Domestic abuse can happen to anyone of any age, gender, race, sexual orientation, religion or background.
The statutory definition of domestic abuse is:
“The abusive behaviour of one person towards another where they are personally connected and each is aged 16 or over.”
This could be a single incident or a course of conduct.
Abusive behaviour includes: physical or sexual abuse, violent or threatening behaviour, emotional abuse, controlling or coercive behaviour, economic abuse, psychological, emotional or other abuse.
Children related to the victim or perpetrator who see, hear or otherwise experience the effects of abuse are also recognised as victims.
This statutory definition comes from the landmark Domestic Abuse Act 2021 and emphasises that domestic abuse includes not only physical violence, but other forms of abuse such as coercive or controlling behaviour and economic abuse. Domestic abuse can occur between two people who are intimate partners, ex-partners, family members or individuals who share parental responsibility for a child. The victim/survivor and perpetrator do not have to live in the same household and post separation abuse is now recognised.

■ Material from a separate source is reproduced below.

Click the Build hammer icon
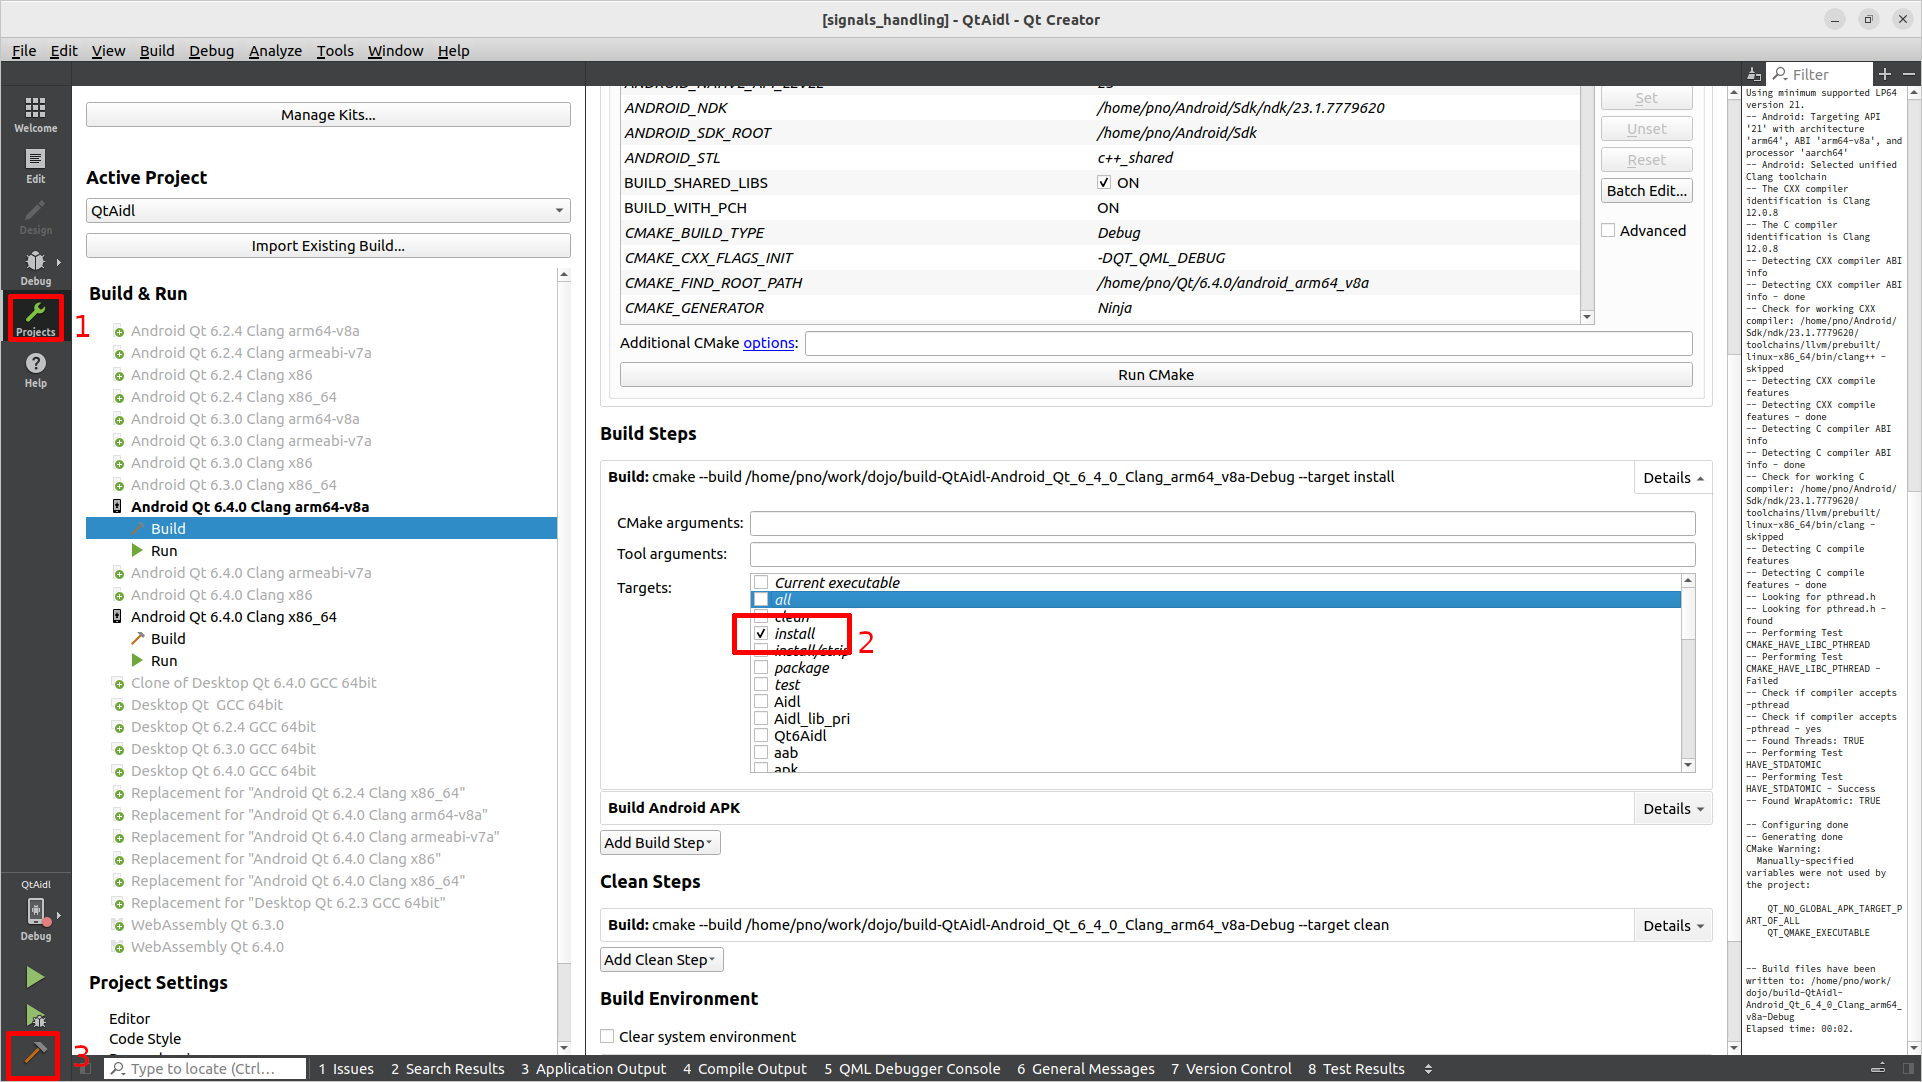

Domestic abuse is not itself a specific criminal offence, but related offences include controlling or coercive behaviour, harassment, stalking, criminal damage, physical assault, rape and murder.
Further information can be found in the Home Office Domestic Abuse Statutory Guidance.
Domestic abuse affects us all
One in four women and one in six/seven men will experience domestic abuse in their lifetime.
2.3 million adults aged 16 to 74 experienced domestic abuse in England and Wales in 2019-2020.1
The number of police incidents related to domestic abuse rose by 6% in the year ending March 2021 and there was a 22% increase in people contacting the National Domestic Abuse Helpline in England2.
An estimated 7% of children aged 10-15 lived with an adult experiencing domestic abuse between March 2017-193.